SUPPLIED PASSAGE:

Veiling the Mystery
On September 20, 2021 by steadfastheartofgodLast spring I began to wear a veil at mass. I was feeling called to wear it earlier that year, but I kept avoiding it in prayer. In all honesty, I really didn’t want to do it. I didn’t see the need for it, I didn’t understand it, but I still felt this nudge by the Holy Spirit to wear one. After a few weeks of avoiding this conversation with God, what happened was that I ended up avoiding prayer altogether. I just really did not want to wear a veil and I wasn’t willing to talk to God about it because I was afraid of what he would say.
I eventually ended up asking my spiritual director about it, and in my continued state of trying to prove that wearing a veil was silly, I asked my spiritual director to give me one good reason for wearing a chapel veil. His response actually knocked me off my horse. He said that if you look back through salvation history you will see that the people of God veil that which is holy. So then I asked why women? He told me that the woman has a womb and it is in her womb that divinity and humanity meet. The womb is where an eternal soul is given to each human being. Jesus Christ himself came into this world through the womb of woman; thus he sanctified this most holy place.
As I sat there listening to this beautiful truth, my mind couldn’t help but think of how our culture has denied this truth. We live in a world today that destroys human life in the very womb of a woman. Women do not know the holiness of their body and the miracle of eternal life that God gives to each child conceived in her womb. Furthermore, men have not upheld this truth by treasuring and protecting the woman or her womb. The realization of this was enough for me to start to wear a chapel veil. If not for myself, then for reparation for all those who have had an abortion or who have been effected by it.
What I came to realize was that the mystery of woman is worth veiling. The womb is truly a sacred place, in which the Holy Spirit brings life to each eternal child. God’s creative action is ongoing and he continues to bring life into the world in and through the wombs of women. This mystery is worth veiling and it is worth honoring and drawing attention to when in the presence of our Almighty Creator.

DATASET EXTRACT:

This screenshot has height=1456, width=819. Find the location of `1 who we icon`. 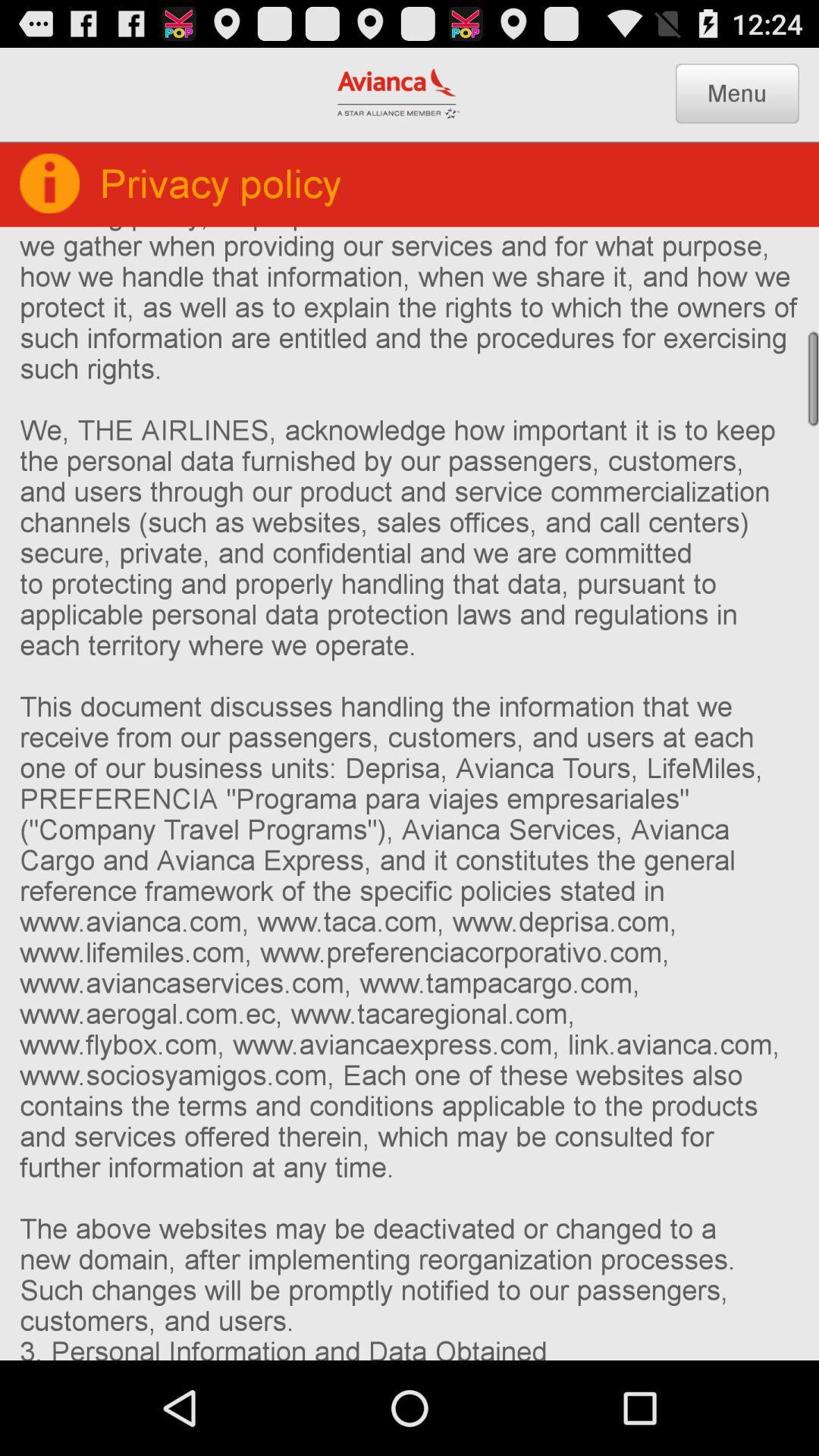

==

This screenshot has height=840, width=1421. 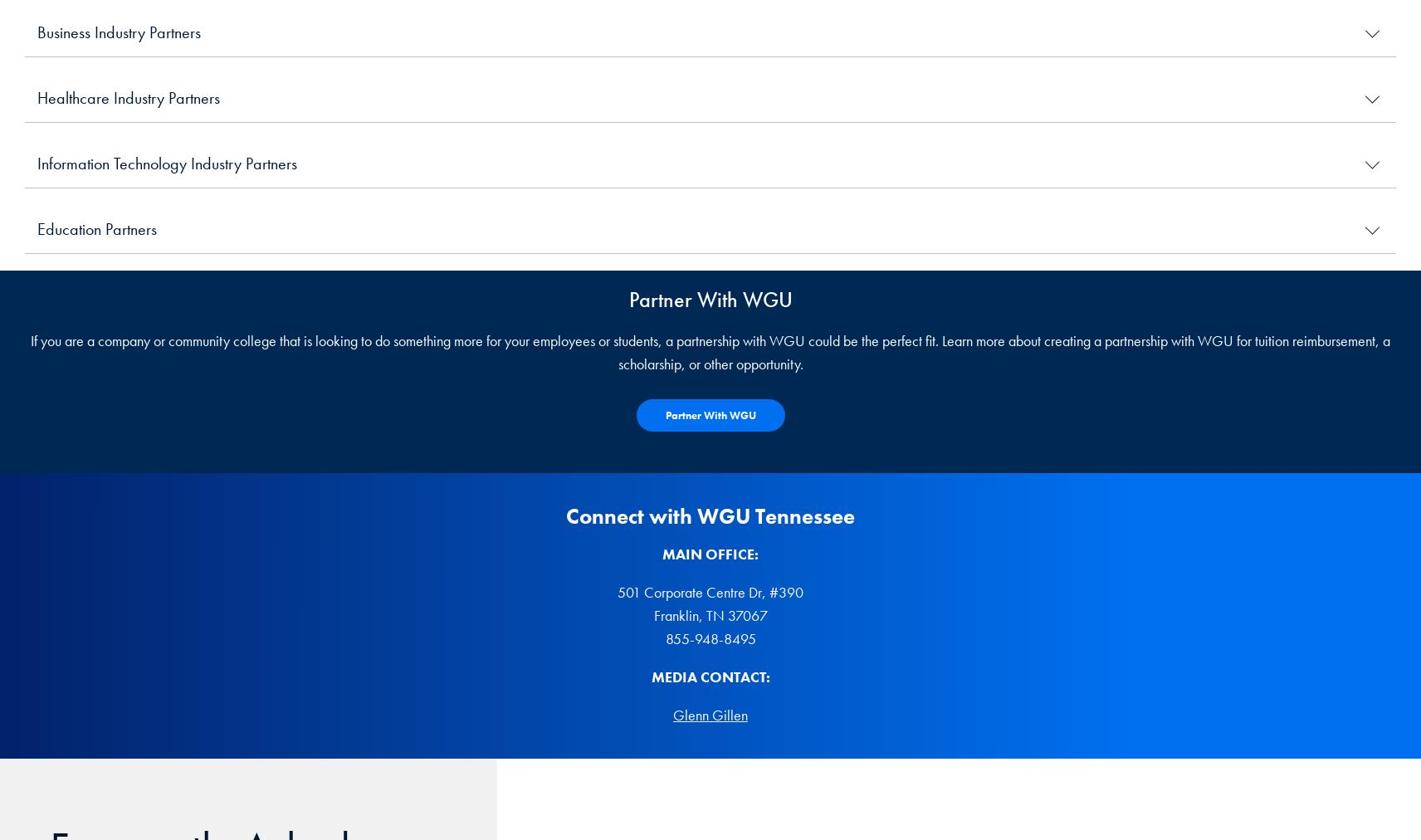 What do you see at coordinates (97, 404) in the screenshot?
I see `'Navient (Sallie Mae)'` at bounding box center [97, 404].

WORK INSTRUCTIONS:
1) Translate this sentence from the essay on wearing a chapel veil into Spanish: "What I came to realize was that the mystery of woman is worth veiling."
2) Go on with the essay on wearing a chapel veil, starting after its final sentence.

RESPONSES TO THE TASKS:
1) Lo que llegué a comprender fue que el misterio de la mujer merece ser velado.

2)
Since wearing a veil to mass, there have been so many graces that I have experienced. Many are very personal ones that I experience in the intimacy of my relationship with the Lord. One thing I read recently has really got me wondering more about this concept of veiling. It is from a book titled “Through the Heart of St Joseph” by Fr. Boniface Hicks, OSB. In considering how St Joseph handled the situation of Mary being pregnant before they were married, Fr Boniface writes:
St Joseph chose to leave Mary’s mystery beneath the veil. Rather than drawing attention to it by exposing her, he planned to separate himself from her quietly. In the end, the angel showed him in the dream that the best way he could veil her mystery would be by directing the eyes of suspicion toward himself… In this way, he covered her, not unlike the Holy Spirit, who had already “covered her” with His shadow when she had initially conceived the Son of God in her womb. Thus, through his obedience to the angel and the humble acceptance of any false accusations, St. Joseph kept the mystery of Mary veiled beneath his firm presence and loving care.
This great act by St Joseph reveals to us what he was willing to do for Mary. Joseph taking Mary into his home was so much more than providing for her physical needs and saving her from harm, but he was also veiling her from the humiliation and false accusations that she would no doubt experience. St Jospeh chose to humbly walk along side Mary, so that she would not have to experience all of it alone. We can gain a lot of insight here that helps us to understand more about what God desires for all men as husbands and fathers.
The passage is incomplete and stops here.